BALTOPS 2013 kick-off
The largest annual multi-national maritime exercise in the Baltic Sea started today, in Ronne, Denmark, and Ventspils, Latvia. Exercise BALTOPS is now in its 41st year.
Ten countries gather for BALTOPS 2013 kick-off
VENTSPILS, Latvia – The largest annual multi-national maritime exercise in the Baltic Sea started today, in Ronne, Denmark, and Ventspils, Latvia. Exercise BALTOPS, now in its 41st year, will be held June 7 to 22. Its goal is to improve maritime security in the Baltic Sea through increased interoperability and cooperation among regional allies.
During this exercise, sailors from ten nations will work side-by-side with personnel from partner nations, both on land and at sea, becoming familiar with military operating procedures and practices of participating nations. Sailors from Denmark, Estonia, Finland, Germany, Latvia, Lithuania, The Netherlands, Poland, Sweden and the United States, will participate in exercise scenarios that involve mine countermeasures, submarine and surface operations, and maritime interception.
“Through BALTOPS, we unite the skills, experiences, and forces across our nations to plan and execute a robust, challenging, and realistic training environment,” said Rear Adm. Ann Phillips, Commander, Expeditionary Strike Group 2 (ESG 2), who leads this year’s exercise. “This forum provides a valuable opportunity to develop strong, productive relationships to enhance regional maritime safety and security.”
The exercise has grown in size and complexity over the last four decades. As skills are mastered, new and more complicated events are designed into the exercise.
“This is the second consecutive year my staff and I have had the pleasure of participating in BALTOPS,” Rear Adm. Phillips said. “The year-long planning process and effort to execute a world-class exercise is no easy task.”
Lt. Cmdr. Jeremy Ewing, ESG 2 exercise planner, explained that while the exercise took a lot of planning effort, the results will be increased maritime interoperability among the participating nations.
“BALTOPS 2013 presents a superb opportunity to learn about, and operate with our coalition partners,” Lt. Cmdr. Ewing said. “I look forward to conducting a rigorous underway schedule with our coalition partners as we transition from planning to execution of BALTOPS 2013.”
Vice Adm. Frank C. Pandolfe, Commander, U.S. 6th Fleet, shared that same desire for increased interoperability with exercise participants at a pre-sail conference in Ventspils prior to the start of the exercise.
“As in past years, our sailors and Marines look forward to working side-by-side with their colleagues, on land, in the air, and at sea, becoming familiar with each other’s military operating procedures and practices,” Vice Adm. Pandolfe said. “That partnership, that collaboration, leads to increased understanding and interoperability … and all that leads to enhanced security.”
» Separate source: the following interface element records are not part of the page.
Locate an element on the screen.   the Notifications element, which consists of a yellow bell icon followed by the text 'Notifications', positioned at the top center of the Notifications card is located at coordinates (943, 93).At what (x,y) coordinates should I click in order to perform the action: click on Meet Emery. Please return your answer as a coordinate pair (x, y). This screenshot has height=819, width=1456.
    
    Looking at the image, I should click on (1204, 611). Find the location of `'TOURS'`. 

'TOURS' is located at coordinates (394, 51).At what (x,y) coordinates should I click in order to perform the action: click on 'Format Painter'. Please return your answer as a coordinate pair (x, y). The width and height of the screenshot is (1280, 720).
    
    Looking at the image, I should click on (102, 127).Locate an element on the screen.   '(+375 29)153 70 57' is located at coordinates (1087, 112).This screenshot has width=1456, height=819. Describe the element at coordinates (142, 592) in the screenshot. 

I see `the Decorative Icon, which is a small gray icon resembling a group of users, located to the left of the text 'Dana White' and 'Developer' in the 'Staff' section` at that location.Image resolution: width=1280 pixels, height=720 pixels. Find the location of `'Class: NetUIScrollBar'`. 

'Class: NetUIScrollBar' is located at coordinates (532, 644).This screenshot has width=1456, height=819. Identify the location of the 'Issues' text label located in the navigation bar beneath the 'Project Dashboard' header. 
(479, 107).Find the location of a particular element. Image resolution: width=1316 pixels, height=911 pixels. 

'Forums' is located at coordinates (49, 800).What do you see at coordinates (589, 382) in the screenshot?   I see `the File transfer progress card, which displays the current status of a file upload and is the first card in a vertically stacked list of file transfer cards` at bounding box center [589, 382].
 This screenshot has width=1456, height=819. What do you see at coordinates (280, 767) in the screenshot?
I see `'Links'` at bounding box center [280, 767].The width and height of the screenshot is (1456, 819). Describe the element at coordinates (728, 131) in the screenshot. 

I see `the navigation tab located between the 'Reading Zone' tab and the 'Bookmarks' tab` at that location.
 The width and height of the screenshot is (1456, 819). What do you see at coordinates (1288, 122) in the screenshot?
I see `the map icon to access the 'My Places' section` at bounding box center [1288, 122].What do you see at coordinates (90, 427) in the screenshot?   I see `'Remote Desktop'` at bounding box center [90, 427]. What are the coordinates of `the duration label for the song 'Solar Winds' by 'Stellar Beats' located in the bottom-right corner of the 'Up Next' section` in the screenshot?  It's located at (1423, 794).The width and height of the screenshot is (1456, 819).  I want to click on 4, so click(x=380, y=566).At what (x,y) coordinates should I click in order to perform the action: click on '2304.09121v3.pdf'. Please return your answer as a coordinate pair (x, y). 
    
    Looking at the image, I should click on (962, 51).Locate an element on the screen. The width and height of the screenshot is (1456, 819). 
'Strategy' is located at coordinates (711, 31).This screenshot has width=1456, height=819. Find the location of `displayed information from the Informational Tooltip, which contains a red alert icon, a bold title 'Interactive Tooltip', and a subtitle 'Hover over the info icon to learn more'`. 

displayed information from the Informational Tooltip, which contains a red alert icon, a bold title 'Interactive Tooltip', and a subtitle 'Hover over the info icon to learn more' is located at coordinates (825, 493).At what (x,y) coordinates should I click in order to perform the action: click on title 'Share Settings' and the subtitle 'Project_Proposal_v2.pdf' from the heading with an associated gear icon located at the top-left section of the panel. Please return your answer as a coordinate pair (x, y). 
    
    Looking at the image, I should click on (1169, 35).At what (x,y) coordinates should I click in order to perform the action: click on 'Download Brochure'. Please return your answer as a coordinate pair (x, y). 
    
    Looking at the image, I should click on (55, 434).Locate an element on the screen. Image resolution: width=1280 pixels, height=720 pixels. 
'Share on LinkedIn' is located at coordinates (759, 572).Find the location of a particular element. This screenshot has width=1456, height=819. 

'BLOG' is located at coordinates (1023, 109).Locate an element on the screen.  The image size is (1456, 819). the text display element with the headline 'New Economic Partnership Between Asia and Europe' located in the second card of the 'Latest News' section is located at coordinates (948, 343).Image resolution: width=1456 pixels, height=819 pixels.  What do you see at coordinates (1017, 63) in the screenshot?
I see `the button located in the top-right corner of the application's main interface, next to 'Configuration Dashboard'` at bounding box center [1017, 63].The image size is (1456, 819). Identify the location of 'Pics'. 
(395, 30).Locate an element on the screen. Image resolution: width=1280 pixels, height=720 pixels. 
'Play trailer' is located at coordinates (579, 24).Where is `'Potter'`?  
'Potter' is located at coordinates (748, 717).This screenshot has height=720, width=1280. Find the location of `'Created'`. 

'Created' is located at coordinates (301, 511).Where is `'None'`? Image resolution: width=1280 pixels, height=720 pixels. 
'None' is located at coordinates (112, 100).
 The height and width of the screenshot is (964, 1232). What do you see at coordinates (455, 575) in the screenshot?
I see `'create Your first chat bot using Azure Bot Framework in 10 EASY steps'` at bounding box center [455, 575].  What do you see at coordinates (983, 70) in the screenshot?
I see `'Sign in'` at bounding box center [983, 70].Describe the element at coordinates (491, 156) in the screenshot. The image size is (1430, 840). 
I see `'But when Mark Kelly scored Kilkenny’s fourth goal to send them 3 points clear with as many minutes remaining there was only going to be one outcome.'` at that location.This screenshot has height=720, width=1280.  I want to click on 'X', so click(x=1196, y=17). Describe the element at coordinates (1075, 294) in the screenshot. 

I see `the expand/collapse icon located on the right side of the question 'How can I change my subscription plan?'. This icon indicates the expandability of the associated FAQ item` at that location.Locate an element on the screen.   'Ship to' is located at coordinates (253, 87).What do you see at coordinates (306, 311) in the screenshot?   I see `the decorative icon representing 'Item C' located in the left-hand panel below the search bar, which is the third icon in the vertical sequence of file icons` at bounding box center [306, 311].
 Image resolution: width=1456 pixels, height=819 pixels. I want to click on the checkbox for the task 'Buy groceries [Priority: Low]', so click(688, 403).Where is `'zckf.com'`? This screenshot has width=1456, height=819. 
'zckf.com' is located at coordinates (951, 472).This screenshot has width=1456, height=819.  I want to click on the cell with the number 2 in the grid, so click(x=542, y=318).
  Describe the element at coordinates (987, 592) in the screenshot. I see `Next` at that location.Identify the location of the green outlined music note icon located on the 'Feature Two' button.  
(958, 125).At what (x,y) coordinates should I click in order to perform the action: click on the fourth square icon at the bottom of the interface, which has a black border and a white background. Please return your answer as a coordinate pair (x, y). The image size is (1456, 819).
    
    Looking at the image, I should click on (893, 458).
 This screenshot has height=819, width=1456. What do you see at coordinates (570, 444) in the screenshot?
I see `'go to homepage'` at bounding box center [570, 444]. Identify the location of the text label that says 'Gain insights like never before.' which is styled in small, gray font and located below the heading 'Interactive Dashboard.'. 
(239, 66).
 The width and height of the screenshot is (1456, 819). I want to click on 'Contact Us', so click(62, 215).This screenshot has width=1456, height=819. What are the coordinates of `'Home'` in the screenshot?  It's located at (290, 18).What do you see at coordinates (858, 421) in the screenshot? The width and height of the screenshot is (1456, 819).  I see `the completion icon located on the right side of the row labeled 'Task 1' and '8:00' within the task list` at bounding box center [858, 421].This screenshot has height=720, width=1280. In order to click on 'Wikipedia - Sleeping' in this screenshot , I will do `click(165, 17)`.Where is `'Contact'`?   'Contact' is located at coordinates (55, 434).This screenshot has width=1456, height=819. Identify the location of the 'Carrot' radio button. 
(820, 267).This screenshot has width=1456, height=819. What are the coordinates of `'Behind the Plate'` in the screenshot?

Multi-national exercises also present an opportunity to build relationships with Allies and partners across the region.
“I have taken great pleasure in establishing new relationships, rekindling old ones and continuing to refine how our Navy’s enhance and improve interoperability,” Ewing said.
Even for Sailors returning to the Baltic region, BALTOPS presents new opportunities.
“I’ve done BALTOPS a couple of times before, and have worked with helo crews from Germany, Finland, and a few other countries,” explained Operations Specialist Second Class Brooke Morris, an air direction controller aboard the amphibious command ship USS Mount Whitney (LCC 20). “BALTOPS is a great learning experience for anyone on this ship. It presents a unique environment for the Mount Whitney. Since there are a number of new Sailors on board, it will be their first opportunity to work with partner nations.”
One first-time BALTOPS participant, Fire Controlman Second Class Christopher Light, a weapons system technician aboard Mount Whitney, looks forward to the new experience.
“This will be the first time I’ve participated in BALTOPS,” Petty Officer Light said. “I am greatly looking forward to BALTOPS, as it is excellent training. BALTOPS presents a unique and valuable experience for Mount Whitney to interact in real-world training with other Allies and partners.”
The opportunity to conduct real-world training that helps nations create cooperative solutions becomes increasingly important in today’s security environment.
“As the security environment changes, multi-national cooperation, such as that practiced in BALTOPS, will become increasingly important in the future,” Vice Adm. Pandolfe said. “Our continued commitment to partnerships, to regional alliances, and more importantly, to friendships, will allow us to achieve a more secure future … together.”